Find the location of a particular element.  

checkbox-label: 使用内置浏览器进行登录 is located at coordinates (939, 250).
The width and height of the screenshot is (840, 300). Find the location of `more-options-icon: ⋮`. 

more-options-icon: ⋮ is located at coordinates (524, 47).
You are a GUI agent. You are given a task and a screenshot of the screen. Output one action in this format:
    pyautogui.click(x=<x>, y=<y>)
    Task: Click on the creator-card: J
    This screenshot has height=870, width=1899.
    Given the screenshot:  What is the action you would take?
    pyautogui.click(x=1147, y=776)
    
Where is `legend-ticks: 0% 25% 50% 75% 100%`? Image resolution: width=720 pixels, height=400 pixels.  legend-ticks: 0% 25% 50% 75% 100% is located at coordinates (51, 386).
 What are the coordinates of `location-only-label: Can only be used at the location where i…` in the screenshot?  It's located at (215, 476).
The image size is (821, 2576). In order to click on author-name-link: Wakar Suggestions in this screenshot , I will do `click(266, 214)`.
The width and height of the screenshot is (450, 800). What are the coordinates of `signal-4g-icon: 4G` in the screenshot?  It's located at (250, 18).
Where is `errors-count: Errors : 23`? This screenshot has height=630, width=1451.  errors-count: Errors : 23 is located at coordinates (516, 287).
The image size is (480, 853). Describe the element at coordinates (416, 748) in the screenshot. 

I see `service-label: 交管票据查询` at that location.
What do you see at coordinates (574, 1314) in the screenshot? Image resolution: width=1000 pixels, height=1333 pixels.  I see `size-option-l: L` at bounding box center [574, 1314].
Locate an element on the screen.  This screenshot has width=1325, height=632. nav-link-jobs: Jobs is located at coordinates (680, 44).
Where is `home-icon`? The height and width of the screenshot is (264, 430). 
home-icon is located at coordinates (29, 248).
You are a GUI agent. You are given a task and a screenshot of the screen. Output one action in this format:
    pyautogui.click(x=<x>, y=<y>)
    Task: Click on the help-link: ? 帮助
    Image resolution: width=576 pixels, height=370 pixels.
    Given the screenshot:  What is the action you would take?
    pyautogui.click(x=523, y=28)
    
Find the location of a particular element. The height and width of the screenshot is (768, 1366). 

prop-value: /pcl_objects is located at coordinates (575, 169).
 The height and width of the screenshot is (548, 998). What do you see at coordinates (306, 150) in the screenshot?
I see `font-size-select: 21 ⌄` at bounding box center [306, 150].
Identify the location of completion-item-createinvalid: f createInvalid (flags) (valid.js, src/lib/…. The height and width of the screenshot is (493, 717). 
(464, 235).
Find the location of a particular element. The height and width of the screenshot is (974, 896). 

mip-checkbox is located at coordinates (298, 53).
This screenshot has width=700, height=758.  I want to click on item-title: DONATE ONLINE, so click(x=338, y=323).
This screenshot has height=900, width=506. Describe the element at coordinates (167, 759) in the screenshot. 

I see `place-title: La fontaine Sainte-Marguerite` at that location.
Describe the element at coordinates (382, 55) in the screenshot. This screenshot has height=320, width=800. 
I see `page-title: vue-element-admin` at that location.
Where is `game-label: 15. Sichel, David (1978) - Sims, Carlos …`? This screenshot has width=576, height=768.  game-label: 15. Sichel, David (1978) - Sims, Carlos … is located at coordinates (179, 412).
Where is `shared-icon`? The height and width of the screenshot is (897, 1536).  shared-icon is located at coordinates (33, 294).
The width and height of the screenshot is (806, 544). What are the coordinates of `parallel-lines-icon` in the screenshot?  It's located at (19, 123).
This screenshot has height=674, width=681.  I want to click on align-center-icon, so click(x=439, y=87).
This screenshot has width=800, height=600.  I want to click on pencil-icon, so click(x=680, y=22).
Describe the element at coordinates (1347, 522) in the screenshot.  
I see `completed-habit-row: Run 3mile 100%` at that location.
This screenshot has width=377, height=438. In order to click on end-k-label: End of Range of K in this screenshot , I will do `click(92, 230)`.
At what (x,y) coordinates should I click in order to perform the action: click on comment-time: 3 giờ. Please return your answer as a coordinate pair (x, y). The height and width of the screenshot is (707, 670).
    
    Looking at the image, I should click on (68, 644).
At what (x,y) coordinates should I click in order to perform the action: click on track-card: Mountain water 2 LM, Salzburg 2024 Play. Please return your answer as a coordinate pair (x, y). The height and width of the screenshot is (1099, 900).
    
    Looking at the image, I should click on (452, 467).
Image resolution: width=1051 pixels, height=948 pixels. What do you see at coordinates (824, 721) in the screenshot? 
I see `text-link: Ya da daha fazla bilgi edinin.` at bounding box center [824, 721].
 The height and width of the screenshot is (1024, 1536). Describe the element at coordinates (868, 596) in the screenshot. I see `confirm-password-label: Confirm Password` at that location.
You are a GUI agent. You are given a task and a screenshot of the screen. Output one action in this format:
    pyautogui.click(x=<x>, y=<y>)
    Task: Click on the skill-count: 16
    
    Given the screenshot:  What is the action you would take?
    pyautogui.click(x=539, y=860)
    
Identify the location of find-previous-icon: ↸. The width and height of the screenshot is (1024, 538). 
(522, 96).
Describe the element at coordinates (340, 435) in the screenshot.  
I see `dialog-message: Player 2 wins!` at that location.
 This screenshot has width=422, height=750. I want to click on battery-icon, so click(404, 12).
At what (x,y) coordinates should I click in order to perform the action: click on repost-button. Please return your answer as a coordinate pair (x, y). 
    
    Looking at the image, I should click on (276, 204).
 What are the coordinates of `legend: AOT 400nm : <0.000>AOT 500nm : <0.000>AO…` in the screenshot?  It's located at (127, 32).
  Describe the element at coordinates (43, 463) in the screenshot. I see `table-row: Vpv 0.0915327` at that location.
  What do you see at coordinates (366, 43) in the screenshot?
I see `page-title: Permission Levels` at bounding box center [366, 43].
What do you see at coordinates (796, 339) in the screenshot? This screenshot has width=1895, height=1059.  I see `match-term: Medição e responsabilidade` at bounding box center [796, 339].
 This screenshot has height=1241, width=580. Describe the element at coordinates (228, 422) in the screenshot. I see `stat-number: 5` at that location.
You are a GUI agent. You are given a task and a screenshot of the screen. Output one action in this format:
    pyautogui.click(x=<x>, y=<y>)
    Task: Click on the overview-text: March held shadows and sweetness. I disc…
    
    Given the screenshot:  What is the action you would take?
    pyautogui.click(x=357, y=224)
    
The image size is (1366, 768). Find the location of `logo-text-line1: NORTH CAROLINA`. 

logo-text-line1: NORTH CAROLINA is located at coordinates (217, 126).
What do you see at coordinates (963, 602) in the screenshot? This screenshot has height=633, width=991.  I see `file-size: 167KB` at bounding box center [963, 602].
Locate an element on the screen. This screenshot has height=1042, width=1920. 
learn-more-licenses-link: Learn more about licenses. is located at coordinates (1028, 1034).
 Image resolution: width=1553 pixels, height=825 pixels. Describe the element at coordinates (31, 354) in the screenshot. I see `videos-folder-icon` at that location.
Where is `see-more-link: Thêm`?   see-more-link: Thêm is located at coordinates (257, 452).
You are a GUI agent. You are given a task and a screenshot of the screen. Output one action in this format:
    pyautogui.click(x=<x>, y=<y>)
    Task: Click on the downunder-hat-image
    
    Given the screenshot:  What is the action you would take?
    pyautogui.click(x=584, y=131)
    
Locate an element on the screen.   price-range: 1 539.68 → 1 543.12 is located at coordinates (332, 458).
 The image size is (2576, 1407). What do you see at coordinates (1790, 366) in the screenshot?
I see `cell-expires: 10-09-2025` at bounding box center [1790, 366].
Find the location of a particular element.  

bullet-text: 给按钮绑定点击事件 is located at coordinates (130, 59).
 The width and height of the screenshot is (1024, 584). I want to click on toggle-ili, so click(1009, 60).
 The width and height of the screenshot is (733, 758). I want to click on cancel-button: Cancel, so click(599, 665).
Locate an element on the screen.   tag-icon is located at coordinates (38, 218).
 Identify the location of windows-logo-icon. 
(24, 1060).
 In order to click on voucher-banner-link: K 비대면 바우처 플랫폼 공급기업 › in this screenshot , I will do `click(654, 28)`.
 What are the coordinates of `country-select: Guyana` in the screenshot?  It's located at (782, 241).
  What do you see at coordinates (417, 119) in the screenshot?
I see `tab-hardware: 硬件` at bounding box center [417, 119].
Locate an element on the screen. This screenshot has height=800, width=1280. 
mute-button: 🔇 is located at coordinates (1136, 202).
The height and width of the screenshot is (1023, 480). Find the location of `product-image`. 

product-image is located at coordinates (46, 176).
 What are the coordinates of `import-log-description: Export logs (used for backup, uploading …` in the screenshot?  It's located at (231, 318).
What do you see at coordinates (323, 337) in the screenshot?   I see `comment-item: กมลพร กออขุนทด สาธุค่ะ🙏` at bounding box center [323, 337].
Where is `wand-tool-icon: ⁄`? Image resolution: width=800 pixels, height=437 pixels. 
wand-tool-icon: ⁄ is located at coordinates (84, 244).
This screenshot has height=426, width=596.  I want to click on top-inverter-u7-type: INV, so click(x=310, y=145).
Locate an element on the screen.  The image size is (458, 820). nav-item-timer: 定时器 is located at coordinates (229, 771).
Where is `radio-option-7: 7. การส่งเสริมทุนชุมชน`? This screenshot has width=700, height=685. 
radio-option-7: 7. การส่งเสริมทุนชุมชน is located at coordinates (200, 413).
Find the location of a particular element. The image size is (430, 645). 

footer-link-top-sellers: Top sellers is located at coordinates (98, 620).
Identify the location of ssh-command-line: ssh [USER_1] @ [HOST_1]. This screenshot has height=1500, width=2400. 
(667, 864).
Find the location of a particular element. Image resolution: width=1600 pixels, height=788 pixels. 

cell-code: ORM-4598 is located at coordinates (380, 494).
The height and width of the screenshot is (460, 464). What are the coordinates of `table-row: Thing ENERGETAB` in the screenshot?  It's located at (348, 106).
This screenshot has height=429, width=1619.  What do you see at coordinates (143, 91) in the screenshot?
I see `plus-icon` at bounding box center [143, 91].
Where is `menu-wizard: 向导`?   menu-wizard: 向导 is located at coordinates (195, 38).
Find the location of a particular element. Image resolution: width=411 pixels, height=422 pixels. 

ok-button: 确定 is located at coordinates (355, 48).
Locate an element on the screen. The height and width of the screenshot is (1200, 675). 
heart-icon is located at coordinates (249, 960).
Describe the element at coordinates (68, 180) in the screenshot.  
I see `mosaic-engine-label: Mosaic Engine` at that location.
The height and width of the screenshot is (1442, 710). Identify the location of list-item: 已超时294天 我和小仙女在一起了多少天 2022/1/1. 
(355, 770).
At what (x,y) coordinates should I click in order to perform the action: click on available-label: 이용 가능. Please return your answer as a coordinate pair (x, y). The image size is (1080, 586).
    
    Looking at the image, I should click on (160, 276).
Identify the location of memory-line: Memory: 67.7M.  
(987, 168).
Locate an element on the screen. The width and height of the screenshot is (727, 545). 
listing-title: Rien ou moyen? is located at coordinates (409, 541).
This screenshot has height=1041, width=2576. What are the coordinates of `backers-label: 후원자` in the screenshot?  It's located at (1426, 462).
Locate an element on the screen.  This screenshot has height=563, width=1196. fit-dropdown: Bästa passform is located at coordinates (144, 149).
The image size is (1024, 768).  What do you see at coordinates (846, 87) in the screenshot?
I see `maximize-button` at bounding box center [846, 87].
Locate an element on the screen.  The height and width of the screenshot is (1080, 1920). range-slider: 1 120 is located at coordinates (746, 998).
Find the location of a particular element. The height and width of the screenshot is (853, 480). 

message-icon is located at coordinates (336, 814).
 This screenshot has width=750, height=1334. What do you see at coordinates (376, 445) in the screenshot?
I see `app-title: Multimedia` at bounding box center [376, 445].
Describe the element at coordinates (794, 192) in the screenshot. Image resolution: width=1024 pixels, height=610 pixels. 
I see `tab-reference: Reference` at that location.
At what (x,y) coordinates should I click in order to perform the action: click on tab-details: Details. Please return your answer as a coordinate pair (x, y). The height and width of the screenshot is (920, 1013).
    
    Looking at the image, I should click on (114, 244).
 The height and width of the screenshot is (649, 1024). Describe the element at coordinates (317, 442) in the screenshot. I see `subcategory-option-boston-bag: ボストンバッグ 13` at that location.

◆ **Work instruction**: Pull out everything in the records from the line containing "This screenshot has width=700, height=758." down to the line containing "This screenshot has width=377, height=438.", both included, and reproduce those lines verbatim.

◆ **The answer**:
This screenshot has width=700, height=758.  I want to click on item-title: DONATE ONLINE, so click(x=338, y=323).
This screenshot has height=900, width=506. Describe the element at coordinates (167, 759) in the screenshot. 

I see `place-title: La fontaine Sainte-Marguerite` at that location.
Describe the element at coordinates (382, 55) in the screenshot. This screenshot has height=320, width=800. 
I see `page-title: vue-element-admin` at that location.
Where is `game-label: 15. Sichel, David (1978) - Sims, Carlos …`? This screenshot has width=576, height=768.  game-label: 15. Sichel, David (1978) - Sims, Carlos … is located at coordinates (179, 412).
Where is `shared-icon`? The height and width of the screenshot is (897, 1536).  shared-icon is located at coordinates (33, 294).
The width and height of the screenshot is (806, 544). What are the coordinates of `parallel-lines-icon` in the screenshot?  It's located at (19, 123).
This screenshot has height=674, width=681.  I want to click on align-center-icon, so click(x=439, y=87).
This screenshot has width=800, height=600.  I want to click on pencil-icon, so click(x=680, y=22).
Describe the element at coordinates (1347, 522) in the screenshot.  
I see `completed-habit-row: Run 3mile 100%` at that location.
This screenshot has width=377, height=438. In order to click on end-k-label: End of Range of K in this screenshot , I will do `click(92, 230)`.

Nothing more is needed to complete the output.